De tous les pairs qui harcelaient Alexandros ce soir-là, Polynice n'apparaissait guère comme le plus acharné ni comme le plus sévère. Ce n'était pas lui qui menait l' arosis et ses questions n'était ni franchement cruelles, ni malicieuses. Il ne lui laissait tout simplement pas de répit. Dans les voix des autres, aussi pressantes que fussent leurs questions, résonnait tacitement l'inclusion : Alexandros était l'un des leurs et ce qu'ils faisaient ce soir-là et feraient d'autres soirs ne visait pas à le décourager ni à l'écraser comme un esclave, mais à l'endurcir, à fortifier sa volonté, à le rendre plus digne d'être un jour appelé guerrier, comme eux, et à assumer son rang de pair et de Spartiate.

Extrait 2. [L'armée perse s'avance, pour le premier affrontement]
Léonidas avait maintes fois recommandé aux officiers thespiens de veiller à ce que les boucliers, les jambières et les casques de leurs hommes fussent aussi brillants que possible ; et là, c'était des miroirs.
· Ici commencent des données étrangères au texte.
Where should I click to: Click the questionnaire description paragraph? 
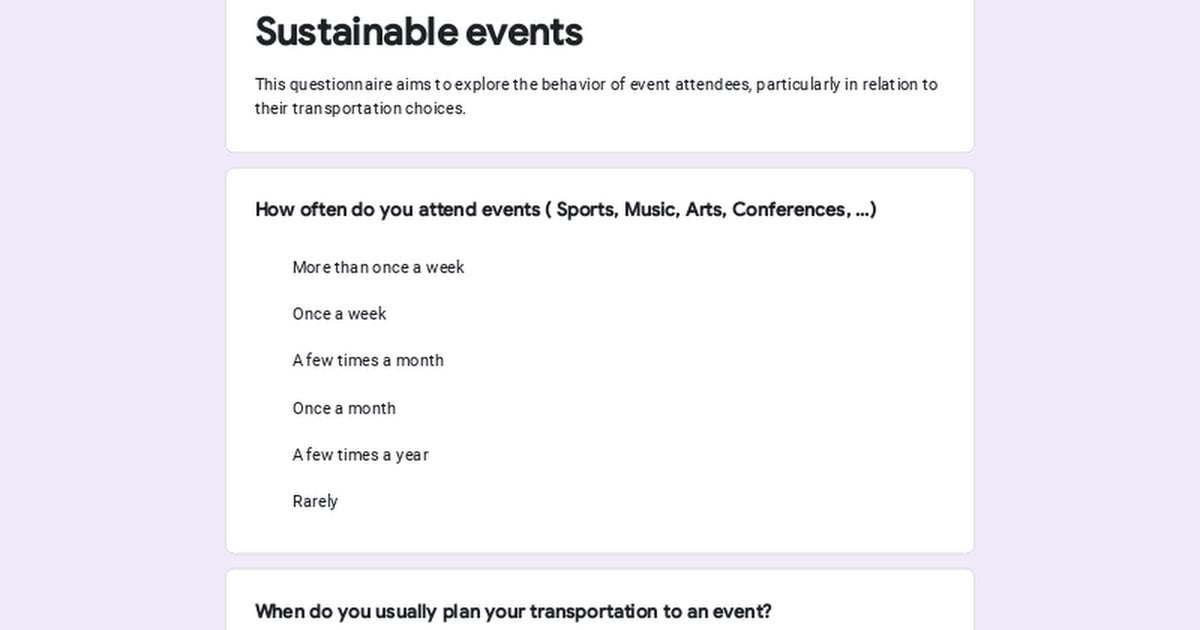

Par-dessus les bords des boucliers de bronze, les casques rutilaient, surmontés par des crinières de queue de cheval qui, lorsqu'elles frissonnaient au vent, ne créaient pas seulement une impression de haute taille, mais dégageaient aussi une indicible menace.
Ce qui ajoutait au spectacle terrifiant de la phalange hellénique et qui pour moi était le plus effrayant, c'étaient les masques sans expression des casques grecs, avec leurs nasales épaisses comme le pouce, les jugulaires écartées et les fentes sinistres des yeux, qui recouvraient tout le visage et donnaient à l'ennemi le sentiment qu'il affrontait, non pas des créatures de chair comme lui-même, mais quelque atroce machine, invulnérable, impitoyable. J'en avais ri avec Alexandros moins de deux heures auparavant, quand il avait posé son casque sur son bonnet de feutre ; l'instant d'avant, avec le casque posé posé à l'arrière du crâne, il paraissait juvénile et charmant, et puis quand il eut rebattu la jugulaire et ajusté le masque, toute l'humanité du visage était partie. La douceur expressive des yeux avait été remplacée par deux insondables trous noirs dans les orbites de bronze. L'aspect du personnage avait changé. Plus de compassion. Rien que le masque aveugle du meurtre.
- Enlève-le ! Avais-je crié. Tu me fais peur !
Et je ne plaisantais pas.
Dienekès vérifiait à ce moment-là l'effet des armures hellènes sur l'ennemi. Il parcourait leurs rangs du regard. Les taches sombres de l'urine maculaient plus d'un pantalon, ça et là, les pointes de lances tremblaient. Les Mèdes se mirent en formation, les rangs trouvèrent leurs marques, les commandants prirent leurs postes.
Le temps s'étira encore. L'ennui le céda à l'angoisse. Les nerfs se tendirent. Le sang battait aux tempes. Les mains devinrent gourdes et les membres insensibles. Le corps sembla tripler de poids et se changer en pierre froide. On s'entendait implorer les dieux sans savoir si c'étaient des voix intérieures ou si on criait réellement et sans vergogne des prières.
Sa majesté se trouvait sans doute trop haut sur la montagne pour s'être avisée du coup du ciel qui précipita l'affrontement. Tout d'un coup, un lièvre dévala la montagne, passant entre les deux armées, à une trentaine de pieds de Xénocratide, le commandant thespien.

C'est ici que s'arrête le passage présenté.